7. Despite query, learned State Counsel has also not pointed out any reason having been recorded by the learned Magistrate, while granting judicial remand of the petitioner. 8. Taking into account the position as noted in the preceding part of this order but without commenting upon the merits of the case, I am of the considered view that no useful purpose would be served by keeping the petitioner in custody, as the trial is likely to take considerable period of time to conclude. Besides no apprehension has been expressed of the petitioner fleeing and not making herself available to face trial or of tampering with evidence. 9. Accordingly, the petition under Section 439 Cr.P.C. is allowed. Petitioner-Neelam is ordered to be released on regular bail during the pendency of the trial on her furnishing bail bond and surety bond to the satisfaction of the learned trial Court/Chief Judicial Magistrate/Duty Magistrate concerned, provided she is not required in any other case. Petitioner shall also comply with the conditions contained in Section 437(3) Cr.P.C. The petitioner shall also make herself available and be present before the learned trial court on every date.

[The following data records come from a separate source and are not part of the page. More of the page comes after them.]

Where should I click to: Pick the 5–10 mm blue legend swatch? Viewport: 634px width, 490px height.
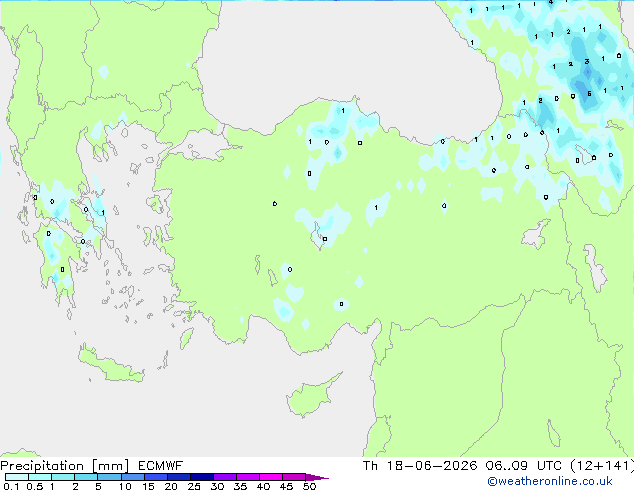pyautogui.click(x=109, y=477)
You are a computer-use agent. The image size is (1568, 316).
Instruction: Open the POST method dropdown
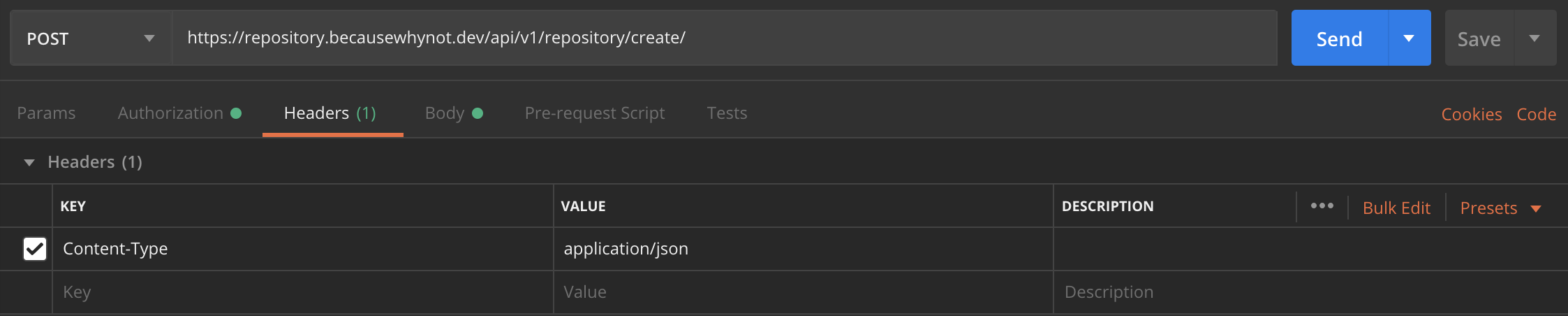pyautogui.click(x=91, y=38)
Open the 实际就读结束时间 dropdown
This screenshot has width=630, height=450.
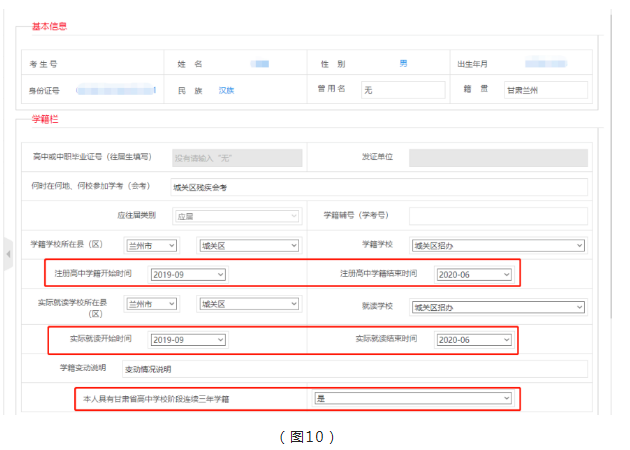(473, 340)
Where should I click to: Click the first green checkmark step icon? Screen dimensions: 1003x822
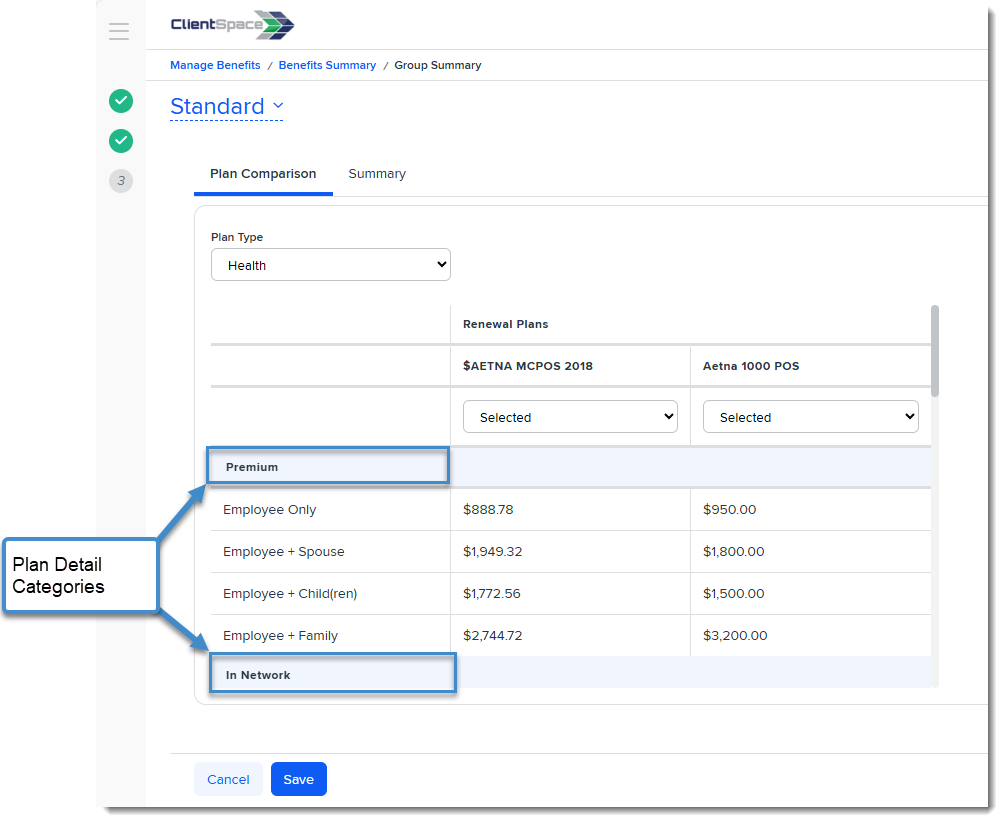tap(121, 101)
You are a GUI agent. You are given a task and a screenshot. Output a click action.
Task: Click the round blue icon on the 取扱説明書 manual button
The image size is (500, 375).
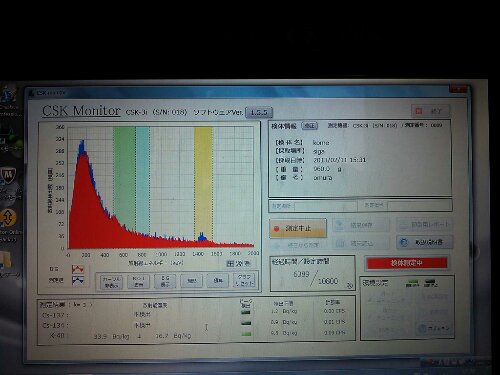coord(403,242)
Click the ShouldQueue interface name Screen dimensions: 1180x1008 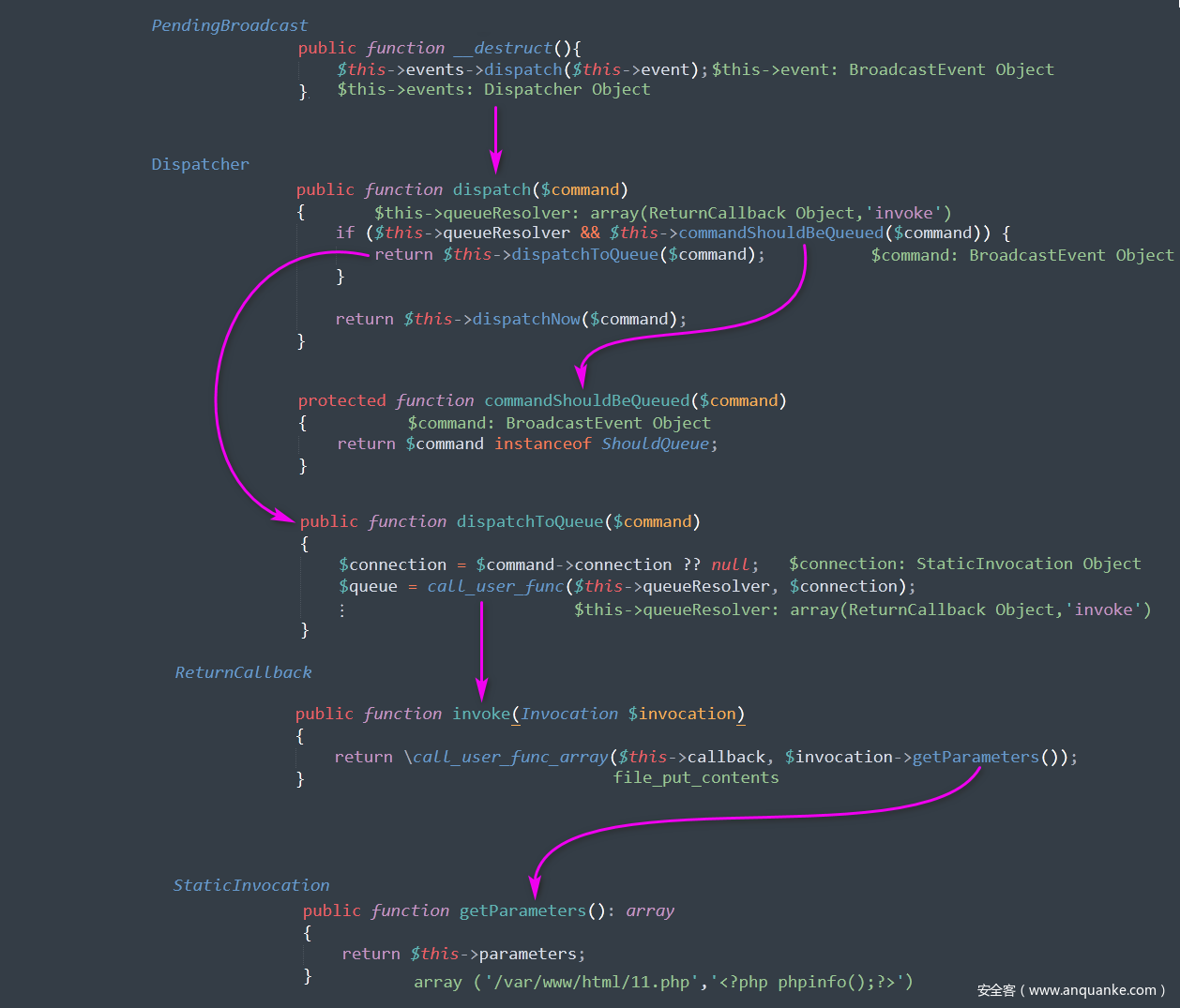tap(655, 444)
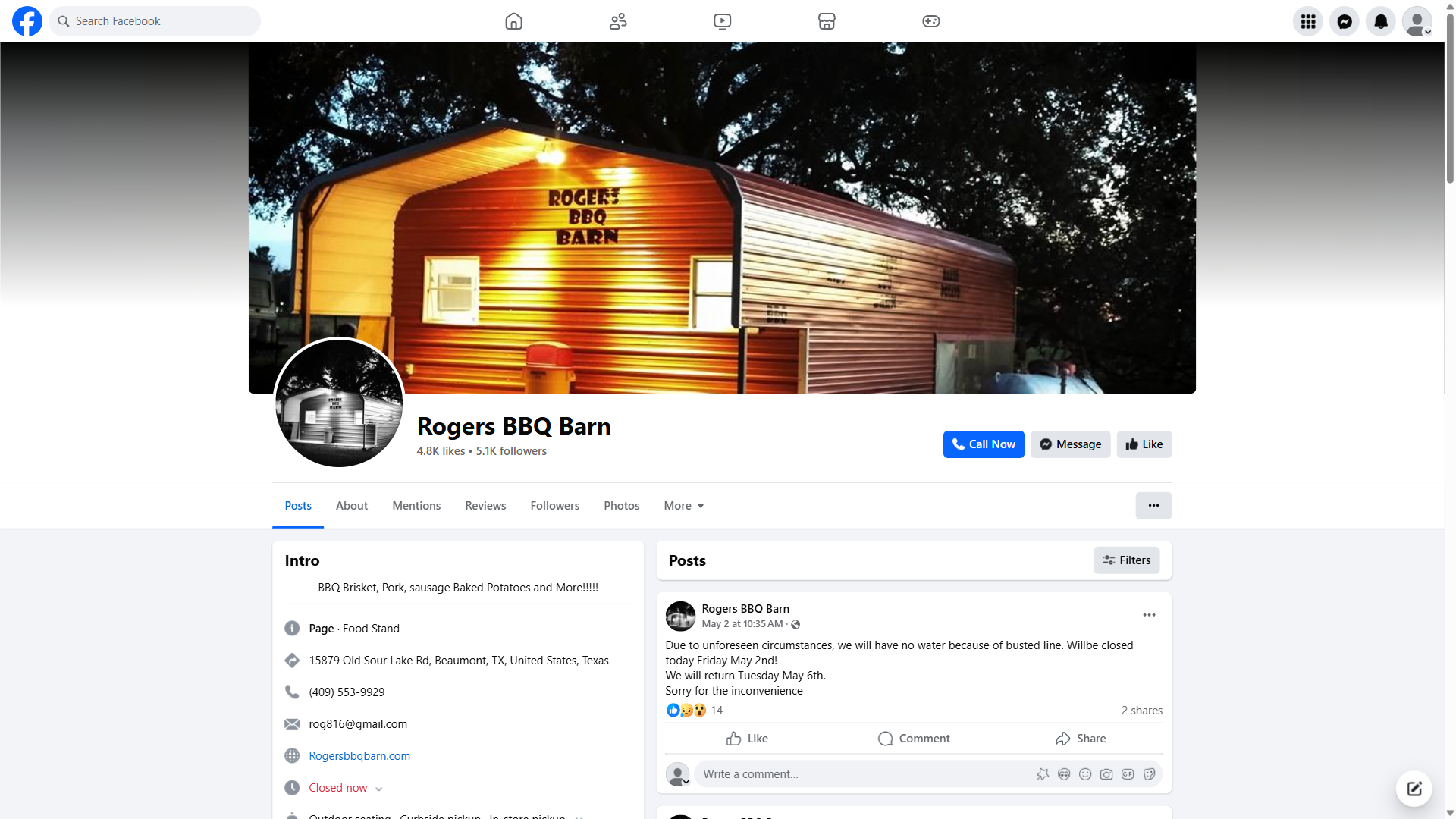Open the apps grid menu icon

(x=1308, y=21)
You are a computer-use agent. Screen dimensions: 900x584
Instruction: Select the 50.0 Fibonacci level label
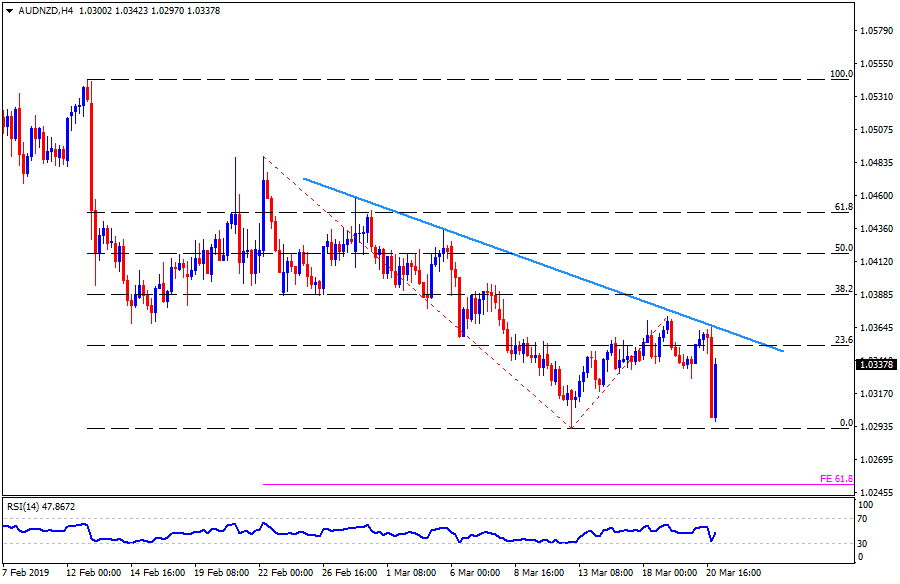point(843,248)
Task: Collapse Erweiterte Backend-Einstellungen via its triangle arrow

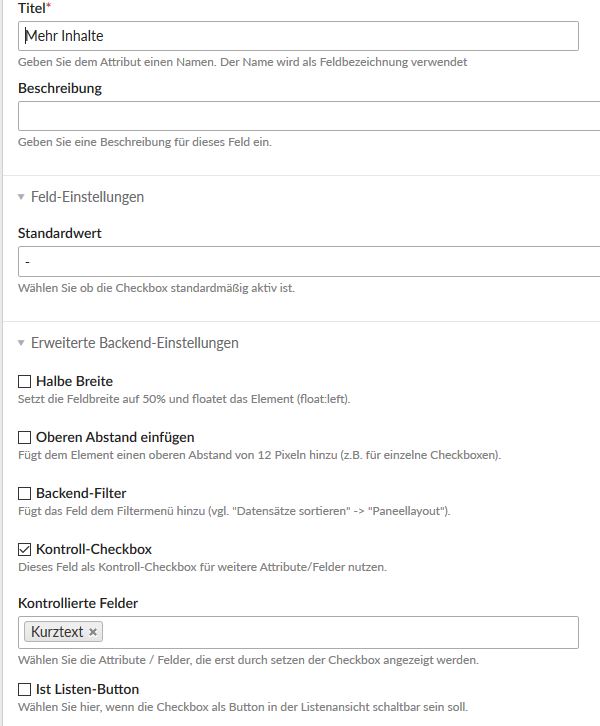Action: point(21,343)
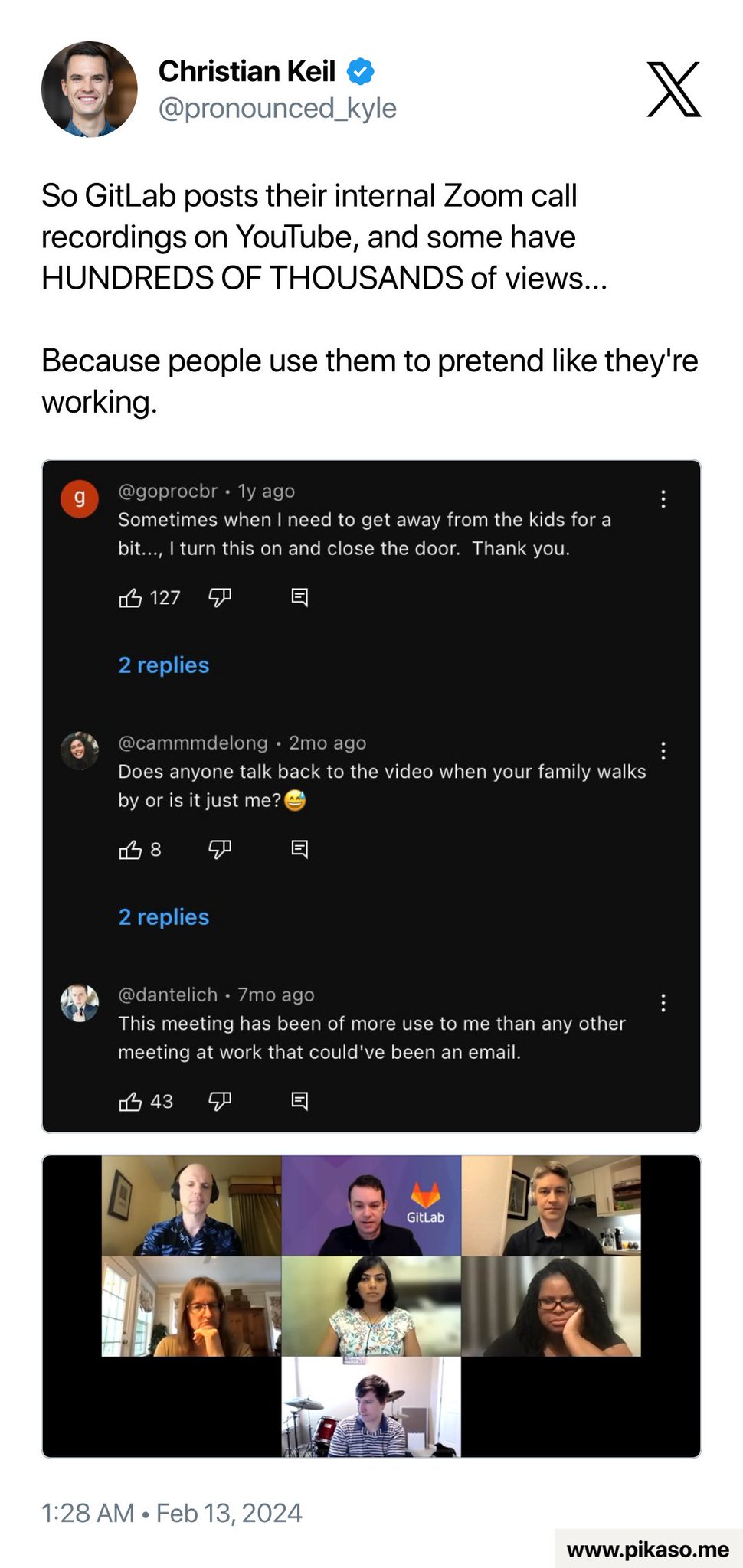Dislike the @cammmdelong comment
This screenshot has width=743, height=1568.
(220, 850)
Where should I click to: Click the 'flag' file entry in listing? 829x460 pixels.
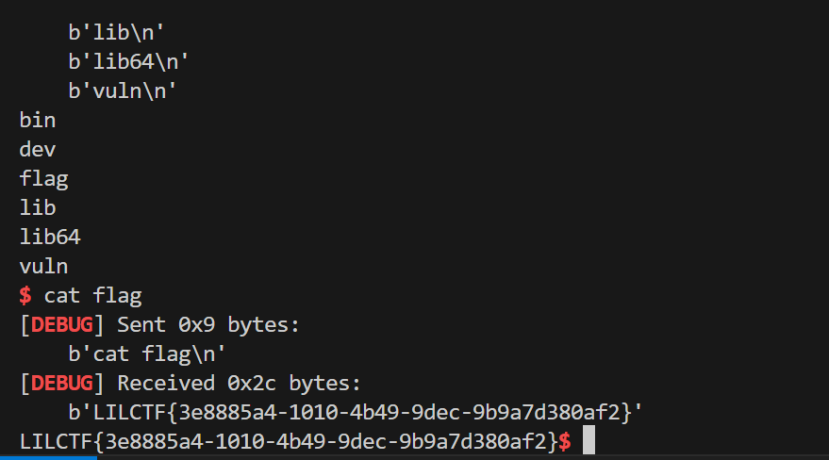(44, 179)
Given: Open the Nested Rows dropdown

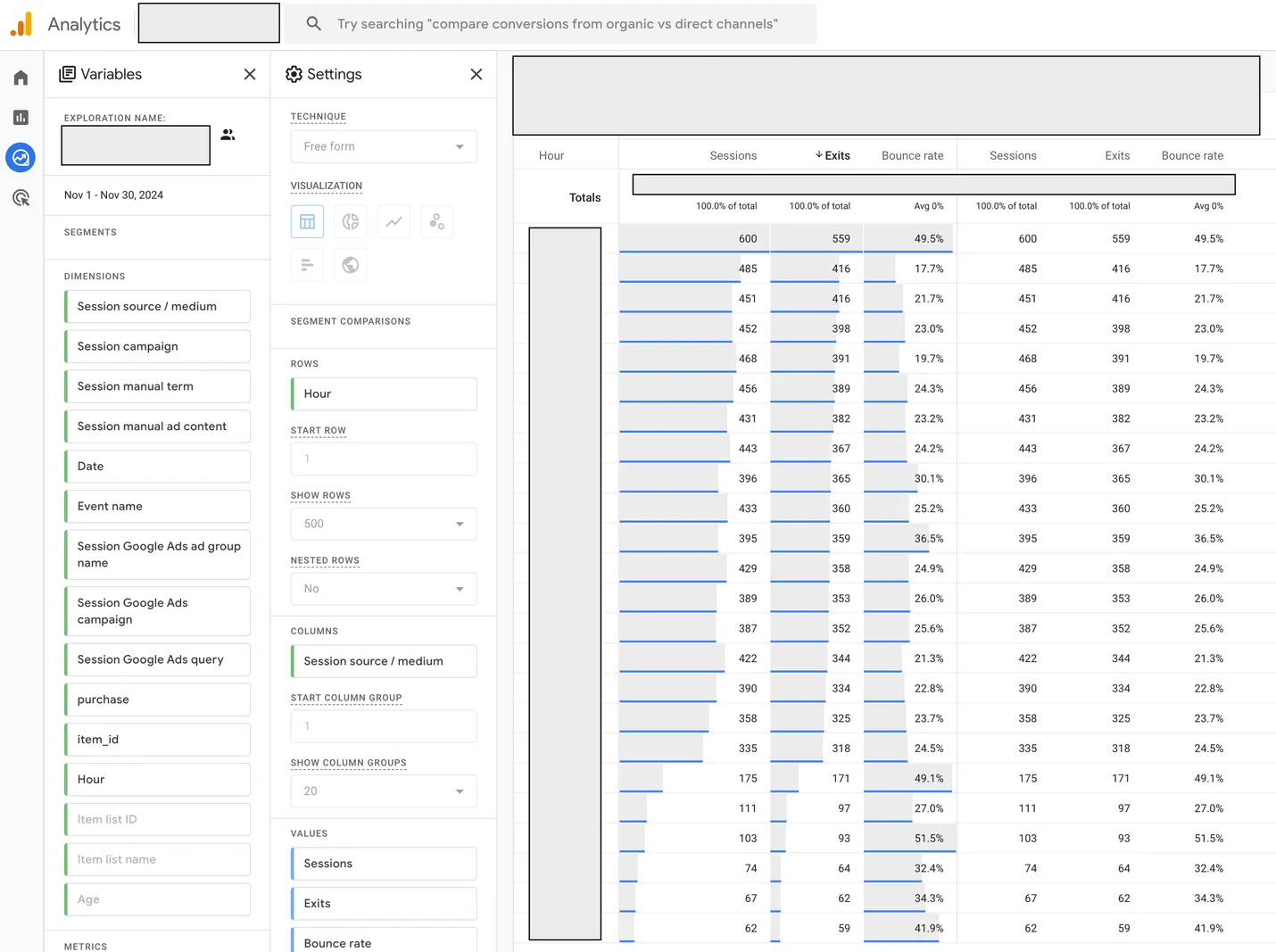Looking at the screenshot, I should click(x=384, y=589).
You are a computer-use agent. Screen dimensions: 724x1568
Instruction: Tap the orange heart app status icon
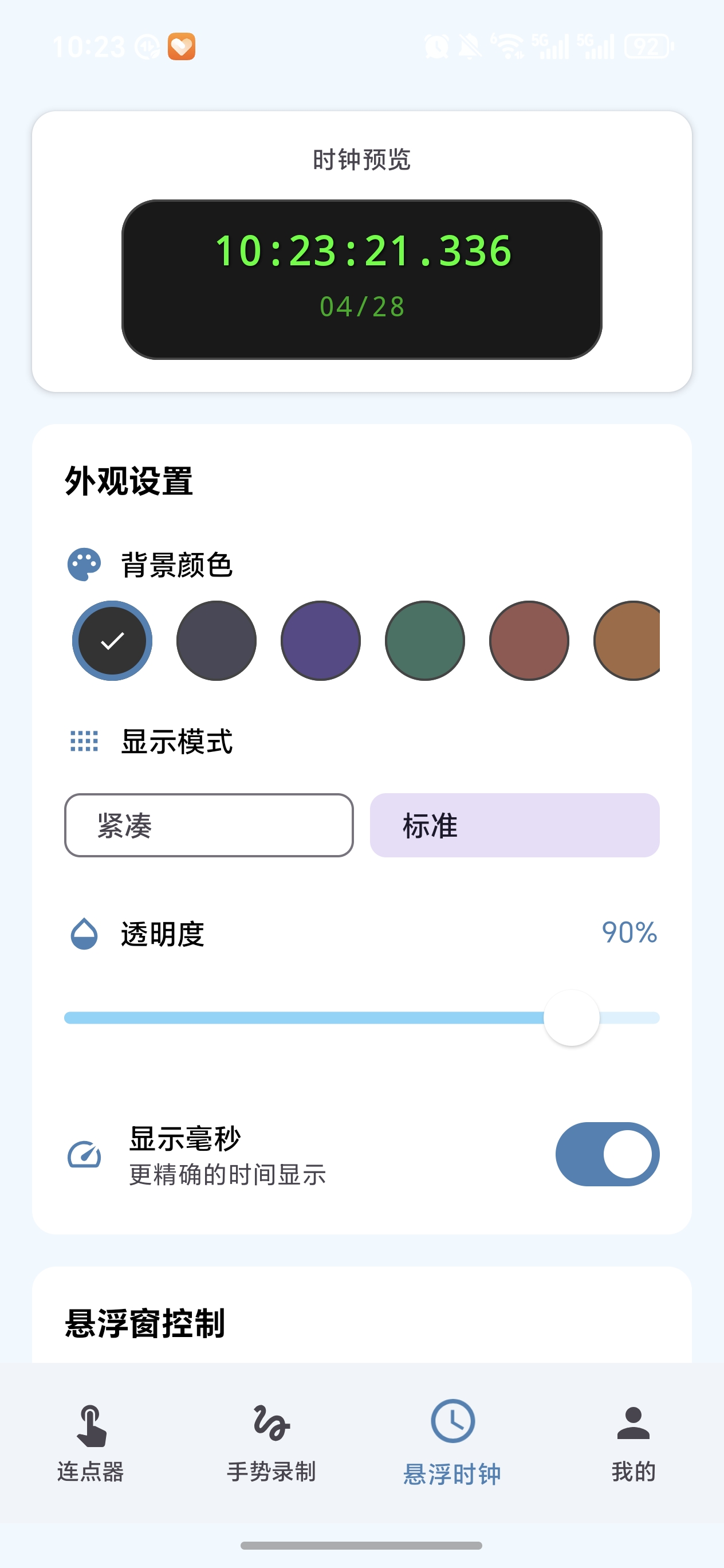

However, nothing stated hereinabove shall be read as an expression of opinion on the merits of the case. 10. Needless to mention, in case the petitioner is involved in any other case during the period while she is on regular bail in the instant case, or does not make herself available to face trial, the prosecution would be at liberty to take out appropriate proceedings for cancellation of bail granted to the petitioner in the instant case. 11. Petition disposed of in the aforementioned terms.